If a PostgreSQL instance was shut down while repmgrd was running, and
repmgrd was subsequently restarted (this chain of events could occur
during e.g. a server reboot), the node record will have been set to
"inactive". Previously, in this case repmgrd would refuse to start up.
However, as we can determine the node is running, it should normally
be no problem to automatically set the node record to "active".
The old behaviour can be restored by setting the new parameter
"repmgrd_exit_on_inactive_node" to "true".
RM19604.
Previously, repmgr would forcibly change the permissions on a data
directory to 0700. However from PostgreSQL 11, 0750 is also valid,
so that value should not be changed.
If neither the local node nor the upstream are available, and
"standby_disconnect_on_failover" is set, attempting to fetch
the walreceiver PID will result in repmgrd terminating.
Add a check that the connection is valid before attempting to
fetch the walreceiver PID.
Addresses GitHub #675.
From PostgreSQL 13, pg_rewind will automatically handle an unclean
shutdown itself, so as long as --force-rewind was provided, so there
is no need to fail with an error.
Note that pg_rewind handles the unclean shutdown by starting PostgreSQL
in single user mode, which it does before performing any checks as
to whether a rewind is actually necessary.
However pg_rewind doesn't take into account the possible presence
of a standby.signal file, so we remove that and recreate it after
pg_rewind was executed.
By setting --waldir in "pg_basebackup_options", standbys cloned using
pg_basebackup would have their WAL directory set to the specified
location and symlinked from the data directory.
This commit causes repmgr to honour that setting even when cloning
from Barman.
As of PostgreSQL 13, changes to the fundamental replication
configuration can be applied with a simple SIGHUP, no restart
required.
In case the old behaviour is desired, i.e. a full restart to apply
the configuration changes, the new configuration parameter
"standby_follow_restart" can be set. This parameter has no effect
in PostgreSQL 12 and earlier.
In certain corner cases, it's possible repmgrd may end up monitoring
a standby which was a former primary, but the node record has not
yet been updated.
Previously repmgrd would abort the promotion with a cryptic message
about being unable to find a node record for node_id -1 (the
default value for an unknown node id).
This commit addes a new configuration option "always_promote", which
determines whether repmgrd should promote the node in this case.
The default is "false", to effectively maintain the existing behaviour.
Logging output has also been improved to make it clearer what has
happened when this situation occurs.
Commit 0574279 set the file permissions to 0600 rather than the user's
umask, but if initdb was executed with -g/--allow-group-access, the
file is maintained with 0640, so we'll just maintain the existing
permssions.
This is mainly useful for the --data-directory-config option, which
requires permission to read pg_settings to verify that the data
directory configured in "repmgr.conf" matches the data directory
actually in use.
If pg_settings read permission is not available, repmgr will fall
back to a simple check that the data directory configured in
"repmgr.conf" is a valid PostgreSQL directory. This is not entirely
foolproof, as it's possible PostgreSQL could be using a different
data directory.
From PostgreSQL 12, the SQL-level function "pg_promote()" can be used
to promote a PostgreSQL instance, however usage is restricted to
superusers and users to whom explicit execution permission for this
function has been granted.
Therefore, if execution permission is not available, fall back to
"pg_ctl promote".
There were some corner cases where "repmgr standby switchover"

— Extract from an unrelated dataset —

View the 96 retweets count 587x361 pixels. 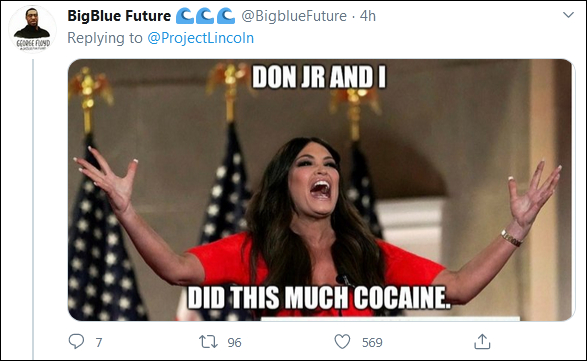point(234,342)
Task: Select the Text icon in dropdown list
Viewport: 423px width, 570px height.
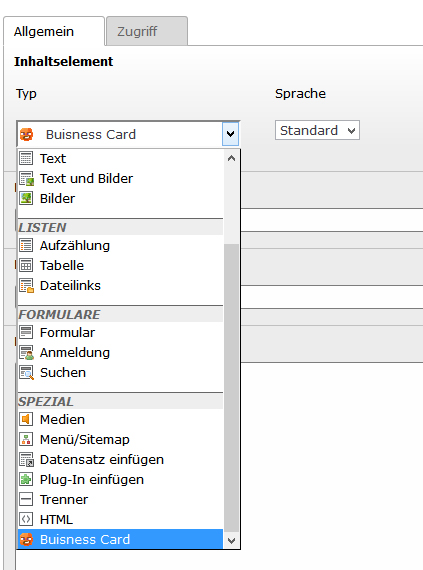Action: (x=26, y=158)
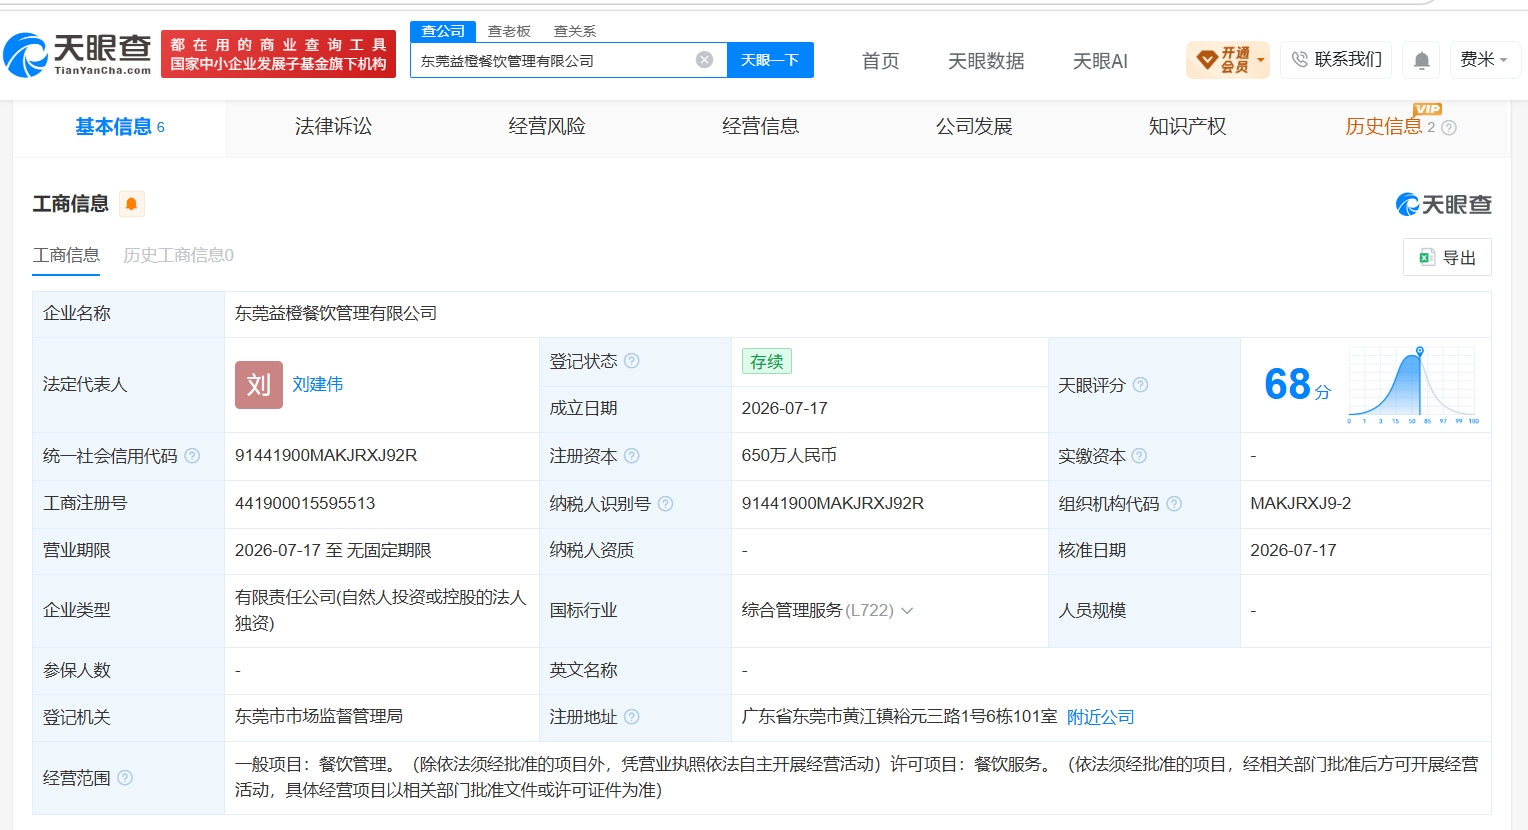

would erroneously report a successful switchover, even if the
demotion candidate had not reattached to the promotion candidate.

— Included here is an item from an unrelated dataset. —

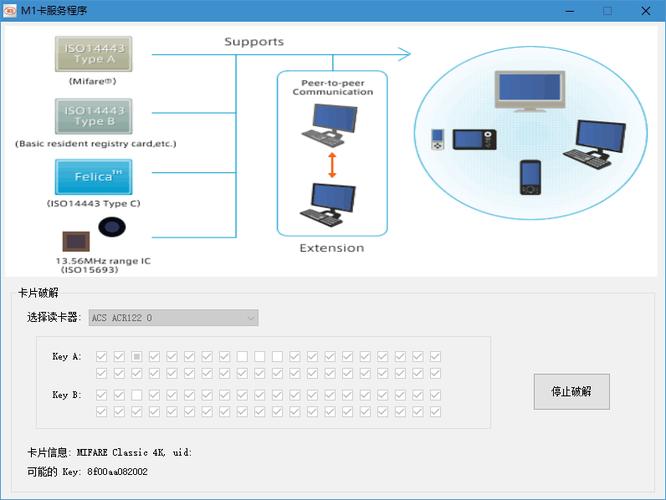Click the 停止破解 button
Screen dimensions: 666x500
point(571,391)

Also improve the logging in various places to make it clearer
what is happening on which node.
A more generic option name to cover pre- and post-Pg12 replication
configuration methods.
--recovery-conf-only is retained as an alias for backwards
compatibility.
repmgrd has a check to see if the upstream node has unexpectedly
changed, e.g. if the repmgrd service is paused and the PostgreSQL
instance has been pointed to another node.
However this check was relying on the node record on the local node
being up-to-date, which may not be the case immediately after a
failover, when the node is still replaying records updated prior
to the node's own record being updated. In this case it will
mistakenly assume the node is following the original primary
and attempt to restart monitoring, which will fail as the original
primary is no longer available.
To prevent this, we check against the node's record on the upstream
node.
Addresses issue noted in GitHub #587 and #588.
This makes it possible to return log output when executing repmgr
remotely at a different level to the one defined in the remote
repmgr's repmgr.conf.
This is particularly useful when DEBUG output is required.